Formula Used
Operating Current Assets = Current Assets − Cash And Equivalents
Operating Current Liabilities = Current Liabilities − Short Term Debt
Operating Working Capital = Operating Current Assets − Operating Current Liabilities
Change In Working Capital = Current Operating Working Capital − Prior Operating Working Capital
Non Cash Charges = Depreciation + Amortization + Other Non Cash Charges
Estimated Operating Cash Flow = Net Income + Non Cash Charges − Change In Working Capital
Capital Expenditure = Ending Net PPE − Beginning Net PPE + Depreciation + PPE Disposals Book Value
After Tax Interest = Interest Expense × (1 − Tax Rate)
FCFF = Estimated Operating Cash Flow + After Tax Interest − Capital Expenditure
FCFE = Estimated Operating Cash Flow − Capital Expenditure + Net Borrowing − Preferred Dividends
How To Use This Calculator
Enter net income and non cash charges from the income statement.
Add current and prior balance sheet values for current assets, cash, current liabilities, and short term debt.
Enter ending and beginning net PPE to estimate capital spending.
Add interest, tax rate, borrowing, dividends, and revenue when available.
Press Calculate to view the result below the header and above the form.
Use the CSV or PDF button to download the calculated output.
Understanding Free Cash Flow From Balance Sheet Data
Free cash flow shows cash that may remain after operating needs and asset investment. It is useful because profit alone can hide cash strain. A company may report earnings, yet still consume cash through inventory growth, receivable delays, or heavy equipment spending.
Why Balance Sheet Movement Matters
A balance sheet gives two important clues. First, it shows how operating working capital changed. Second, it shows how productive assets changed. Current assets, cash, current liabilities, and short term debt help estimate operating working capital. Net property, plant, and equipment helps estimate capital expenditure when depreciation is also known.
Main Calculation Logic
This calculator estimates operating cash flow by starting with net income. It then adds non cash charges. Depreciation, amortization, and other non cash expenses do not use cash during the period. The tool subtracts the increase in operating working capital. When receivables or inventory rise faster than payables, cash is tied inside operations. It then estimates capital expenditure from net asset movement. Ending net property and equipment, beginning net property and equipment, depreciation, and disposals are used together.
Reading The Result
Positive free cash flow usually means operations covered reinvestment. Negative free cash flow is not always bad. Growing firms may spend heavily before future cash arrives. However, repeated negative results deserve close review. Compare the result with revenue, debt, dividends, and industry norms.
FCFF And FCFE Views
Free cash flow to the firm measures cash available to both lenders and owners. It adds after tax interest because financing cost belongs to capital providers. Free cash flow to equity focuses on common shareholders. It adjusts for net borrowing and preferred dividends.
Practical Review Tips
Use consistent accounting periods. Do not mix quarterly and yearly numbers. Enter beginning and ending balance sheet figures from the same statement line names. Review unusual disposals, acquisitions, and restatements before relying on the output. A clean result depends on clean source data. Use the export buttons to save a record for reviews, credit analysis, valuation notes, or management planning.
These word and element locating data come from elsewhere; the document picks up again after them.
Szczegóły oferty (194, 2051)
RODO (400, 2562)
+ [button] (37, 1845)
For better decisions, compare several periods side by side. Trends often reveal risk earlier than one period values. Sudden working capital swings should be explained before future forecasting.
FAQs
What is free cash flow?
Free cash flow is cash left after operating needs and capital spending. It helps show whether a business can fund growth, repay debt, pay owners, or build reserves.
Can free cash flow be calculated only from a balance sheet?
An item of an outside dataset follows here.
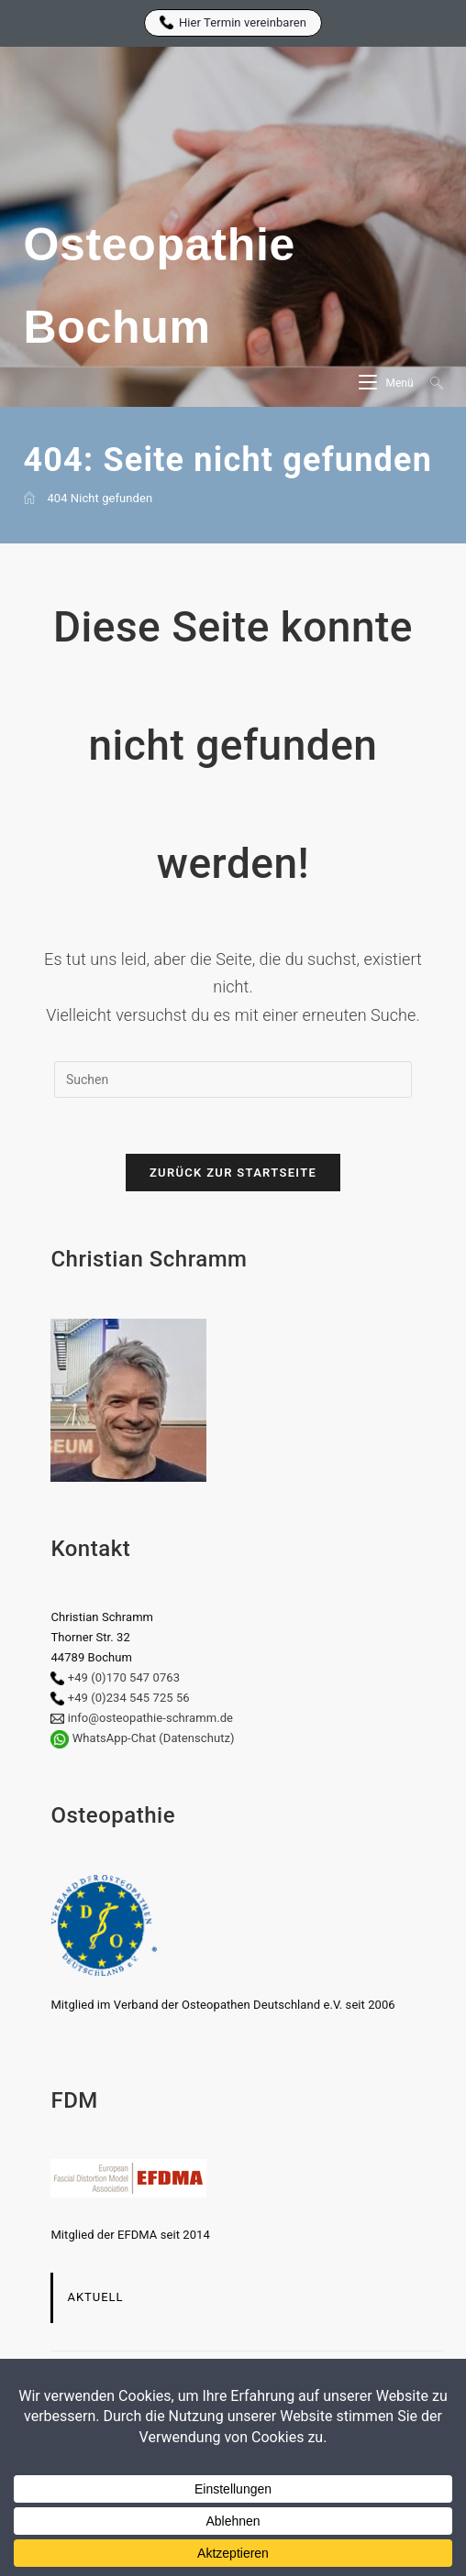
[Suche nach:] (429, 383)
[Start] (29, 498)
A balance sheet helps estimate working capital changes and capital spending. Net income and non cash charges are still needed for a stronger free cash flow estimate.
What is the difference between FCFF and FCFE?
FCFF measures cash available to debt and equity providers. FCFE measures cash available to common shareholders after borrowing effects and preferred dividends.
Why is depreciation added back?
Depreciation reduces accounting profit, but it does not use cash during the current period. It is added back when estimating operating cash flow.
Why does working capital affect free cash flow?
Higher operating working capital can absorb cash. More inventory or receivables may reduce available cash, while higher operating payables may support cash flow.
How is capital expenditure estimated here?
The calculator uses ending net PPE, beginning net PPE, depreciation, and disposal book value. This estimates spending on long term operating assets.
Should I include cash in working capital?
This calculator excludes cash from operating current assets. That approach focuses on working capital used by daily operations rather than financing reserves.
Why is my free cash flow negative?
Negative free cash flow may come from weak profits, rising working capital, heavy capital spending, dividends, or debt changes. Review each input before deciding.